■ Task
Down to the final line, write out the data below exactly.

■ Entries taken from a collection
--- START ---

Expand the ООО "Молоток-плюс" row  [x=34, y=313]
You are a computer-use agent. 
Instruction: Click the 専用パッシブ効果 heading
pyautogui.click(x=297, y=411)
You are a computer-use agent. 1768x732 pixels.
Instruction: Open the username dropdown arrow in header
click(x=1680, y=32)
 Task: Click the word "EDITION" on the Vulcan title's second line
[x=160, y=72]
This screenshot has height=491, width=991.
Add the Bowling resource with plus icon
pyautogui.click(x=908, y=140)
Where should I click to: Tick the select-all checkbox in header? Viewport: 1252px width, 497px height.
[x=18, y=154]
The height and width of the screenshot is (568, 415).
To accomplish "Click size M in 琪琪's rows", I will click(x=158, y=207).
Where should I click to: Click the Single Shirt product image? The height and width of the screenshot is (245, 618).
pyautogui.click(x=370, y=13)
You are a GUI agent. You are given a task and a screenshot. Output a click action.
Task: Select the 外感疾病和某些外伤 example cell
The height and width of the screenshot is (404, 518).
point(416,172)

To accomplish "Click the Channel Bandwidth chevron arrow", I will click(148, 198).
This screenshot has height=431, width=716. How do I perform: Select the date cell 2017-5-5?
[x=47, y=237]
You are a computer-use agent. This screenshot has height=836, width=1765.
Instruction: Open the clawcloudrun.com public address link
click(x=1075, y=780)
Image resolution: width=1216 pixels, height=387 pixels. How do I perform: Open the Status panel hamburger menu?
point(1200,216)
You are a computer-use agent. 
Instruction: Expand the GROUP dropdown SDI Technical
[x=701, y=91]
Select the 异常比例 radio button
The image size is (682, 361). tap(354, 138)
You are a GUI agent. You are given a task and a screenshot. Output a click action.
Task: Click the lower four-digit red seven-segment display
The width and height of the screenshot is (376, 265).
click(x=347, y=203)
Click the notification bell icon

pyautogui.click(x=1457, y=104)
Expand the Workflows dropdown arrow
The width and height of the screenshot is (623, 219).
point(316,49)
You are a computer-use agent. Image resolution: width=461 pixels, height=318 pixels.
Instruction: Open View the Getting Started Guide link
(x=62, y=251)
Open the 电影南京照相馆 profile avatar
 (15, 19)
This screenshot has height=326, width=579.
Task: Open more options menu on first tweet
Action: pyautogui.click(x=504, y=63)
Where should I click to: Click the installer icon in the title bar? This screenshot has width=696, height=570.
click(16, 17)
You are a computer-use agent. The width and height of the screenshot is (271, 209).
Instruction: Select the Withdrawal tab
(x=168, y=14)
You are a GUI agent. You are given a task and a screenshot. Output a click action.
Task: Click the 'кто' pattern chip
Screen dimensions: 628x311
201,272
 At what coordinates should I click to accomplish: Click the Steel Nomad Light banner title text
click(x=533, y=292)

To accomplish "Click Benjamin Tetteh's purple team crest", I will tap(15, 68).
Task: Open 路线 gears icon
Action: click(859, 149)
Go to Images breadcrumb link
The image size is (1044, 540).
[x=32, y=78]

--- END ---

■ Exercise answer
Expand the ООО "Молоток-плюс" row  [x=34, y=313]
You are a computer-use agent. 
Instruction: Click the 専用パッシブ効果 heading
pyautogui.click(x=297, y=411)
You are a computer-use agent. 1768x732 pixels.
Instruction: Open the username dropdown arrow in header
click(x=1680, y=32)
 Task: Click the word "EDITION" on the Vulcan title's second line
[x=160, y=72]
This screenshot has height=491, width=991.
Add the Bowling resource with plus icon
pyautogui.click(x=908, y=140)
Where should I click to: Tick the select-all checkbox in header? Viewport: 1252px width, 497px height.
[x=18, y=154]
The height and width of the screenshot is (568, 415).
To accomplish "Click size M in 琪琪's rows", I will click(x=158, y=207).
Where should I click to: Click the Single Shirt product image? The height and width of the screenshot is (245, 618).
pyautogui.click(x=370, y=13)
You are a GUI agent. You are given a task and a screenshot. Output a click action.
Task: Select the 外感疾病和某些外伤 example cell
The height and width of the screenshot is (404, 518).
point(416,172)

To accomplish "Click the Channel Bandwidth chevron arrow", I will click(148, 198).
This screenshot has height=431, width=716. How do I perform: Select the date cell 2017-5-5?
[x=47, y=237]
You are a computer-use agent. This screenshot has height=836, width=1765.
Instruction: Open the clawcloudrun.com public address link
click(x=1075, y=780)
Image resolution: width=1216 pixels, height=387 pixels. How do I perform: Open the Status panel hamburger menu?
point(1200,216)
You are a computer-use agent. 
Instruction: Expand the GROUP dropdown SDI Technical
[x=701, y=91]
Select the 异常比例 radio button
The image size is (682, 361). tap(354, 138)
You are a GUI agent. You are given a task and a screenshot. Output a click action.
Task: Click the lower four-digit red seven-segment display
The width and height of the screenshot is (376, 265).
click(x=347, y=203)
Click the notification bell icon

pyautogui.click(x=1457, y=104)
Expand the Workflows dropdown arrow
The width and height of the screenshot is (623, 219).
point(316,49)
You are a computer-use agent. Image resolution: width=461 pixels, height=318 pixels.
Instruction: Open View the Getting Started Guide link
(x=62, y=251)
Open the 电影南京照相馆 profile avatar
 (15, 19)
This screenshot has height=326, width=579.
Task: Open more options menu on first tweet
Action: pyautogui.click(x=504, y=63)
Where should I click to: Click the installer icon in the title bar? This screenshot has width=696, height=570.
click(16, 17)
You are a computer-use agent. The width and height of the screenshot is (271, 209).
Instruction: Select the Withdrawal tab
(x=168, y=14)
You are a GUI agent. You are given a task and a screenshot. Output a click action.
Task: Click the 'кто' pattern chip
Screen dimensions: 628x311
201,272
 At what coordinates should I click to accomplish: Click the Steel Nomad Light banner title text
click(x=533, y=292)

To accomplish "Click Benjamin Tetteh's purple team crest", I will tap(15, 68).
Task: Open 路线 gears icon
Action: click(859, 149)
Go to Images breadcrumb link
The image size is (1044, 540).
[x=32, y=78]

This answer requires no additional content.